[Collected data]
══════════════════════════════

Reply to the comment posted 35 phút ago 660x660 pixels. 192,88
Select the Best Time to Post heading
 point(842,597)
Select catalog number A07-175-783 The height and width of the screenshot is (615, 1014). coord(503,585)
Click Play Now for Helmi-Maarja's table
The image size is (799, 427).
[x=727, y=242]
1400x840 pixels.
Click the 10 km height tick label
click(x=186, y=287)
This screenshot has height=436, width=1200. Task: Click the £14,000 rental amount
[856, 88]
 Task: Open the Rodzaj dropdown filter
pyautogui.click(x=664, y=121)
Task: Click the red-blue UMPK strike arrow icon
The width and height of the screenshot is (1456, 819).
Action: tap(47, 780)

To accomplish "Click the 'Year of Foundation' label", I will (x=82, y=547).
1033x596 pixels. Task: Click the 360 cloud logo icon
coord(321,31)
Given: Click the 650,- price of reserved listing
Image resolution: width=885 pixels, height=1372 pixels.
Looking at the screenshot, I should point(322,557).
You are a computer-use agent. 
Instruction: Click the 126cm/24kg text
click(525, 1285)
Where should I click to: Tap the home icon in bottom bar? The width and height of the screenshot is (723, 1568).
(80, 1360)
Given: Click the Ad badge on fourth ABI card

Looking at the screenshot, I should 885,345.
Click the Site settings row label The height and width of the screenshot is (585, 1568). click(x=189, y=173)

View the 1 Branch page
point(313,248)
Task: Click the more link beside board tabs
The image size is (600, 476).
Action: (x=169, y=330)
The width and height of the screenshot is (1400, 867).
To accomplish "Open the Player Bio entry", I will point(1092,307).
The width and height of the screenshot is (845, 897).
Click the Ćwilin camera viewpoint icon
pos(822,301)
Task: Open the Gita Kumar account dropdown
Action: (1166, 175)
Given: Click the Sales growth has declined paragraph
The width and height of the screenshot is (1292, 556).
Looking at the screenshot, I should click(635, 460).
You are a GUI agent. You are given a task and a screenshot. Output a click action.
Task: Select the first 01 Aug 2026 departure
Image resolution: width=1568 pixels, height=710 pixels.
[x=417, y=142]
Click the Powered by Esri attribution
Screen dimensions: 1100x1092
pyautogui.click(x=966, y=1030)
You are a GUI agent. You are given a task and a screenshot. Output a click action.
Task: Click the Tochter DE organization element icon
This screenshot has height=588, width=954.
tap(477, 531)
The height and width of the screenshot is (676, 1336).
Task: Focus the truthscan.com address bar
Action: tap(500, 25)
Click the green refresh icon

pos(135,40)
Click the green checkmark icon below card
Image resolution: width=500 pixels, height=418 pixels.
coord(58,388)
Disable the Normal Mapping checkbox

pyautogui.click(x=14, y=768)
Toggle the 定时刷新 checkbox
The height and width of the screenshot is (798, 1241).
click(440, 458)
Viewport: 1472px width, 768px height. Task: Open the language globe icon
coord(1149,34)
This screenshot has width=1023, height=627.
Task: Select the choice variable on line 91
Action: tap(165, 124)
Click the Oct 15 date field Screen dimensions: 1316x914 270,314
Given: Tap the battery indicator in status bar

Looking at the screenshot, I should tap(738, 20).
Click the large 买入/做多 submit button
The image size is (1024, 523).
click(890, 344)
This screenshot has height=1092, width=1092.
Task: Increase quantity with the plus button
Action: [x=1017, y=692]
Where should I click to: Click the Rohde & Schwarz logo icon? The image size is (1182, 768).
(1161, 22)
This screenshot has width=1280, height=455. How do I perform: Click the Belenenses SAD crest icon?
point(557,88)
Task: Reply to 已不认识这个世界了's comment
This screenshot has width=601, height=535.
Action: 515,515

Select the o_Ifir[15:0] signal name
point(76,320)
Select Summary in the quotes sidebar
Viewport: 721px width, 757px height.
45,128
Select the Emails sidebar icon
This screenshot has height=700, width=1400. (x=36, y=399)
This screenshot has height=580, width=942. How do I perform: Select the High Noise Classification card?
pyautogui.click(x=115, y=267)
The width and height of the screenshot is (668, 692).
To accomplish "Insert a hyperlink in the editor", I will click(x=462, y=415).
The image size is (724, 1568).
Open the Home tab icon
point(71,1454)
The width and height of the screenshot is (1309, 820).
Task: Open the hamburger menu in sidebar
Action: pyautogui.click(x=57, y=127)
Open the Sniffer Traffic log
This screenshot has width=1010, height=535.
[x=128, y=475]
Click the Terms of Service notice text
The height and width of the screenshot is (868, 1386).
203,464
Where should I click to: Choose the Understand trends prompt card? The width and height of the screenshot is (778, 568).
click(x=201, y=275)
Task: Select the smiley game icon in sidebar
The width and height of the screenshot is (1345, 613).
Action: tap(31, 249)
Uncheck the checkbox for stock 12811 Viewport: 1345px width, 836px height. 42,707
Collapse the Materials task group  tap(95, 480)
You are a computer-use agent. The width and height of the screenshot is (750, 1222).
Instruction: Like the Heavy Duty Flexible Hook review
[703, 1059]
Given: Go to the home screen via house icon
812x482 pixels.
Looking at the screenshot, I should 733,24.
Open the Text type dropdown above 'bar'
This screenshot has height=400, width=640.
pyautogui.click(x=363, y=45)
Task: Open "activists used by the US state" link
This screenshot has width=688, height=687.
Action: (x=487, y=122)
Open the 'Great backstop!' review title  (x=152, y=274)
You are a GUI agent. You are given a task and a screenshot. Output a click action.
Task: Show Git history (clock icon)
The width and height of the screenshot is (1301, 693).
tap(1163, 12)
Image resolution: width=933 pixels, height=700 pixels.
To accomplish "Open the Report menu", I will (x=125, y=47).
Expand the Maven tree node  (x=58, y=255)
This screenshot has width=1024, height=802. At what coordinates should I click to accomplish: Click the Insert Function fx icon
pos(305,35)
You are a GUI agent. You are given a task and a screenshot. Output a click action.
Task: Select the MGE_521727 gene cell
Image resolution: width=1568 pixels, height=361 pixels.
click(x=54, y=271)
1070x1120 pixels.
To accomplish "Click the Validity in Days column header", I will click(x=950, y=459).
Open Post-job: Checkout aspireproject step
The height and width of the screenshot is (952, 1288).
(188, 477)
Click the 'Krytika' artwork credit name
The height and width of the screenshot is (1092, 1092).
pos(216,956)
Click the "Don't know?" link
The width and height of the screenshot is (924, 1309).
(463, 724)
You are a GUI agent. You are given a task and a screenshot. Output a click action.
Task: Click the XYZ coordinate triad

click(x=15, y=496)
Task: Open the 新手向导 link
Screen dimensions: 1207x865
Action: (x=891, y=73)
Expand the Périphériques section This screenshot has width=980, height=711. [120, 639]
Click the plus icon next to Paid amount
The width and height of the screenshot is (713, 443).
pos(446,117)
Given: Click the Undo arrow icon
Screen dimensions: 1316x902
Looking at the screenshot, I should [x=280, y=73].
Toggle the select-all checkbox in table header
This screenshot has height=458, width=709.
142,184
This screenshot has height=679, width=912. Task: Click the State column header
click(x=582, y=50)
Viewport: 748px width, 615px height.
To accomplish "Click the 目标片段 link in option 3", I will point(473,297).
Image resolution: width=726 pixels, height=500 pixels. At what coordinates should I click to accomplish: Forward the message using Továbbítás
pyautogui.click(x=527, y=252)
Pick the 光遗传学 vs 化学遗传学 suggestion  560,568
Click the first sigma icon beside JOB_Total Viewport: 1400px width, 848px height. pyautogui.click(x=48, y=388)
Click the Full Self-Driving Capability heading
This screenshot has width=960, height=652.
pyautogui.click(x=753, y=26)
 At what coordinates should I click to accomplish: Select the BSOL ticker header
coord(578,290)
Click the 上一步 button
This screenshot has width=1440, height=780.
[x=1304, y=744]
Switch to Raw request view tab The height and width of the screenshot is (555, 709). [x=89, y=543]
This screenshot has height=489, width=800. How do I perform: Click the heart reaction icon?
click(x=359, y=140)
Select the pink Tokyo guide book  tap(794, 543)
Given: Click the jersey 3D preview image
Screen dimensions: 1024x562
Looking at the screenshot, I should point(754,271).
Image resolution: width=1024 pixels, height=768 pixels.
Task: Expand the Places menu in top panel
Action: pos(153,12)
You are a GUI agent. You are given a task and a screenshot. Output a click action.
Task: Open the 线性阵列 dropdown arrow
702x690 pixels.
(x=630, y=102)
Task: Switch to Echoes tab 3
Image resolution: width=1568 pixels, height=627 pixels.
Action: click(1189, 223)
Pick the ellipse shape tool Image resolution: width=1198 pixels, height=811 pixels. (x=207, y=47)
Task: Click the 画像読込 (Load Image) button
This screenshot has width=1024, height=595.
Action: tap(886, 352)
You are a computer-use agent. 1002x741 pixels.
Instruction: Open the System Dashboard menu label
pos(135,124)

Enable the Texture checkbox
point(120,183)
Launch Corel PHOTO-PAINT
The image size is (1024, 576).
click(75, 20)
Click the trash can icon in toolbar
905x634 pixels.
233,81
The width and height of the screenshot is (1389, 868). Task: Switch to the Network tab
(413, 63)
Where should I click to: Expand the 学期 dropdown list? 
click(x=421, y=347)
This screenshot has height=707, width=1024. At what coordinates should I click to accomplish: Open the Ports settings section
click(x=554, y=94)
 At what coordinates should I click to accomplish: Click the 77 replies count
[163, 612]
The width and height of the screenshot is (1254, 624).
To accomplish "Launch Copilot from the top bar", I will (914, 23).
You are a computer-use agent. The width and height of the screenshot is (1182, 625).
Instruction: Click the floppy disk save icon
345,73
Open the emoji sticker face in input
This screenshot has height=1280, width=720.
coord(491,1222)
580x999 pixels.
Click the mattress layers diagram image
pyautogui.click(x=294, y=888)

══════════════════════════════

Lines that include the word "Pick" are to be extracted from the data above.

Pick the 光遗传学 vs 化学遗传学 suggestion  560,568
Pick the ellipse shape tool Image resolution: width=1198 pixels, height=811 pixels. (x=207, y=47)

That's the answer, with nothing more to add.